I know of a West Vancouver resident who this week tested positive for COVID19, six days after she was released from Lion’s Gate Hospital where she had surgery.
The elderly woman is isolating in her apartment and receiving home care services from Vancouver Coastal Health. I am told she had COVID-19 testing in the hospital while she was an inpatient; Lion’s Gate has had COVID-19 outbreaks on patient wards. It would seem she could have acquired COVID in the hospital. Are the risks of contracting COVID-19 higher in hospitals than in communities? We don’t know. The government hasn’t given us that information.

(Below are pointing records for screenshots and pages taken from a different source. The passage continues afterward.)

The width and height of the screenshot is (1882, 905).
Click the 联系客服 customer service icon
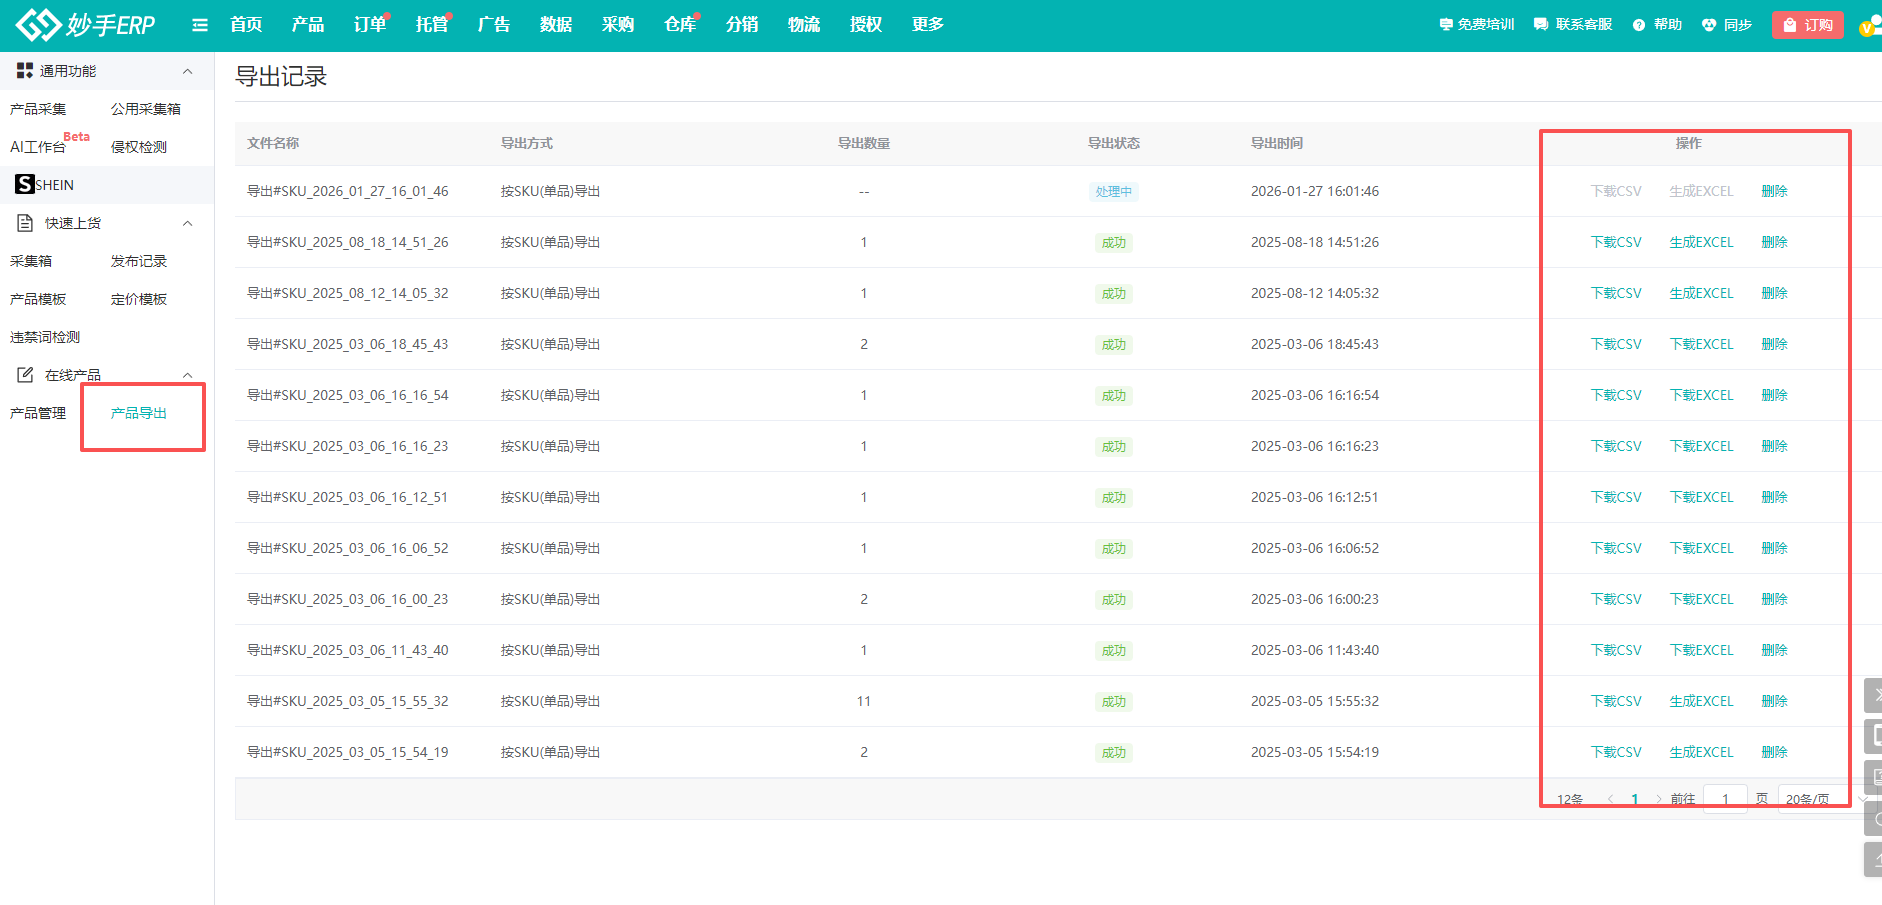[x=1541, y=25]
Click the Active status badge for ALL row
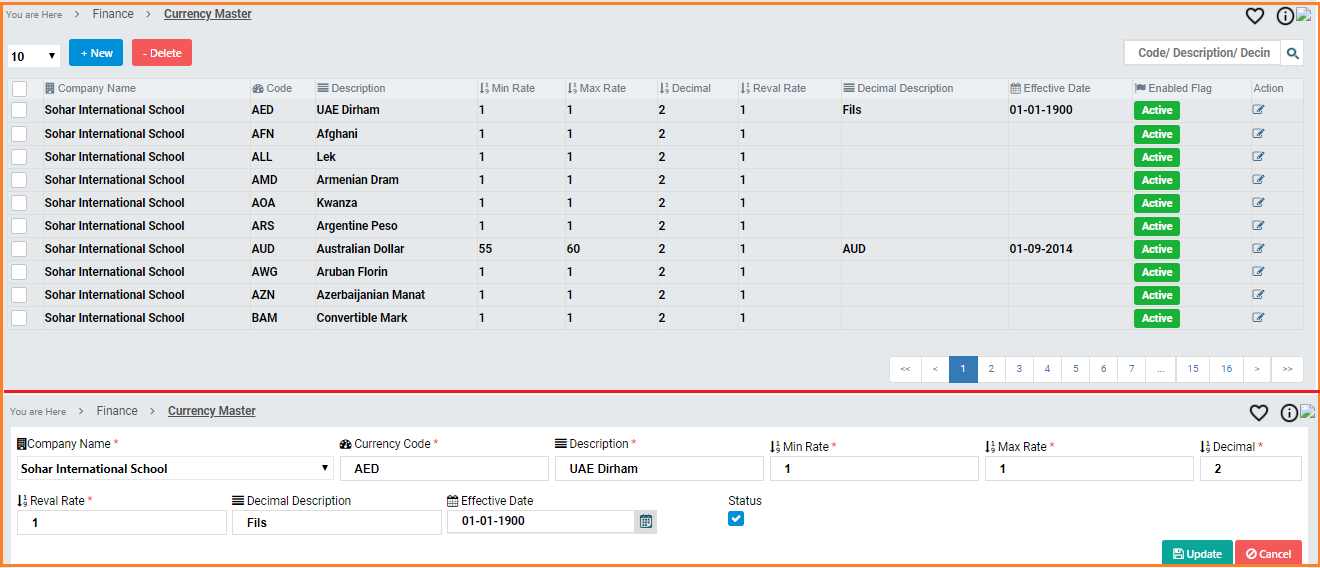The height and width of the screenshot is (568, 1320). click(x=1156, y=157)
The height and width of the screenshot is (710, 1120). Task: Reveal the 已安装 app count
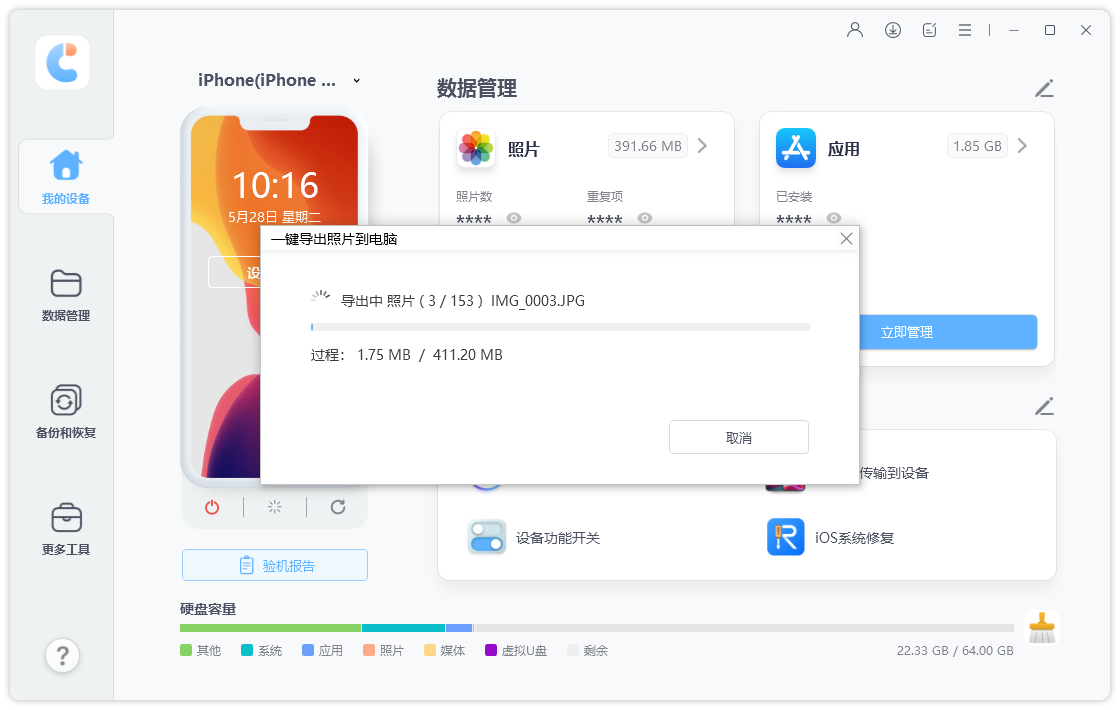[x=836, y=218]
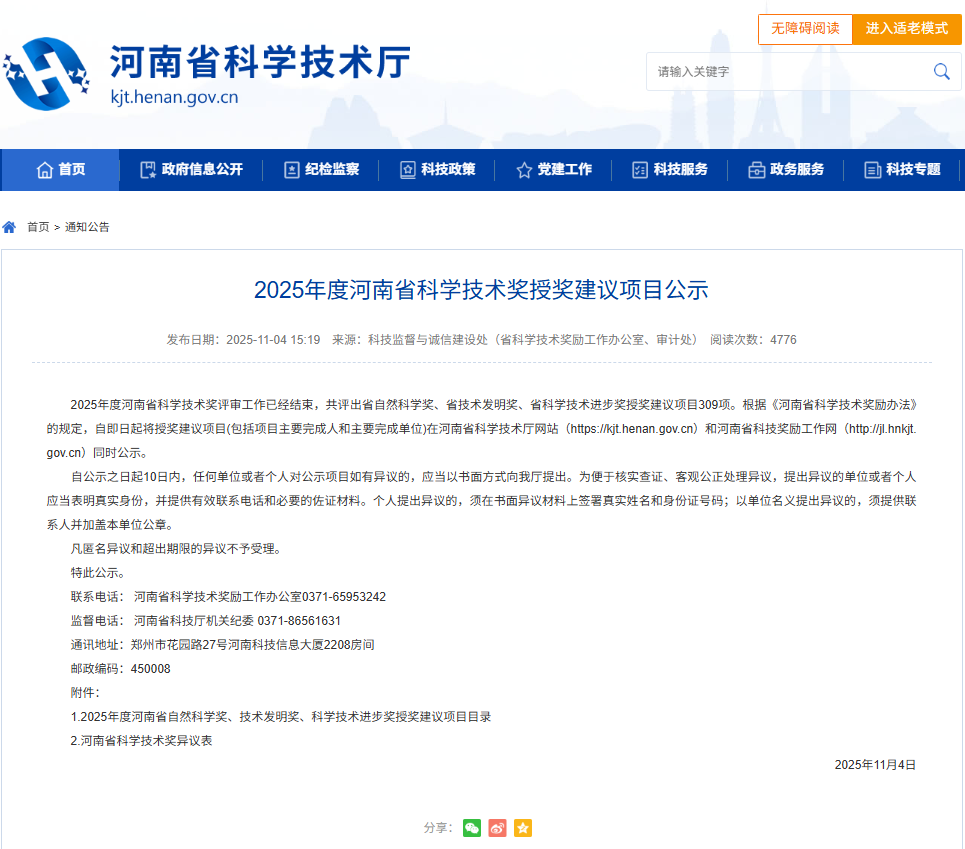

In my last article, I drew attention to the fact that B.C. guidelines do not call for mandatory pre-operative testing for scheduled operations. And I have since heard from surgeons and anesthesiologists who are concerned about this. I asked Dr. Kathleen Ross, president of Doctors of BC, about the organization’s stance on this. She acknowledged some of the concerns and hinted at some flexibility as well as possible changes in the future if patients bring COVID-19 infections into hospitals or if hospital-acquired COVID cases spike:
“The guideline is not ‘no testing.’ It suggests testing based on screening for wide-ranging clinical symptoms, travel, and possible exposure. From a public health point of view, with the very low incidence of disease now, a positive test is not as accurate as we would like, though a negative test is reassuring. And a negative test 24 to 72 hours pre-surgery would not guarantee that the patient is asymptomatic on the day of surgery. We think the guidelines are flexible enough to allow testing if needed…”
“We have heard of some concerns regarding universal laboratory screening of elective surgery patients as we prepare to increase the number of outpatient surgeries we are conducting. We do understand the concern of those on the front line of clinical care and also realize the PHO/BCCDC recommendations are based on the most up to date science relating to SARS-CoV2 disease incidence in the population, droplet precautions, aerosol-generating procedures, the effectiveness of PPE, and appropriate donning and doffing procedures. With the disease incidence being low in the community, the positive predictive value of a test is not as useful as the predictive value of a negative test.
“The critical piece is the entire surgical team will decide together which risk category the patient is assigned to prior to the patient entering the surgical suite and which PPE protocols will apply to the individual patient for any given surgery. This will optimally protect patients and providers.
“I personally trust in our protocols and recommend PPE when I am assessing, treating, and operating on patients in my own practice settings. We are currently rigorously applying procedures relating to the handling of all patients, including PPE equipment, to protect patients, healthcare providers, and support workers. Doctors of BC will continue to work closely with all our partners to monitor SARS-CoV2 incidence and COVID-19 cases as these screening and PPE processes expand to include elective surgeries and investigations over the next several weeks.”
As you can see from the comments by Dr. Ross (a general practitioner), experts have a lot of faith in personal protective equipment, perhaps more trust in PPE than in testing which may explain B.C.’s relatively low rate of testing. Indeed, B.C. is such a laggard in testing that just over 1,000 tests were done yesterday while the province has the capacity for seven times that number.
If hospital-acquired COVID infections – in patients and health care workers – spike, then I would assume the guidelines will change and testing before operations will become the norm.
I also heard from a patient whose surgeon has asked her to get a COVID-19 test 48 hours before her surgery. Her age, (co-morbidities (diabetes and heart disease), and a previous “indeterminate” COVID test, may all be contributing factors. But she’s reassured that her specialist has exercised his discretion and ordered a test.
In some other jurisdictions, pre-op COVID testing is routine because of studies showing that more patients die or suffer through long recoveries after surgery if they have COVID-19.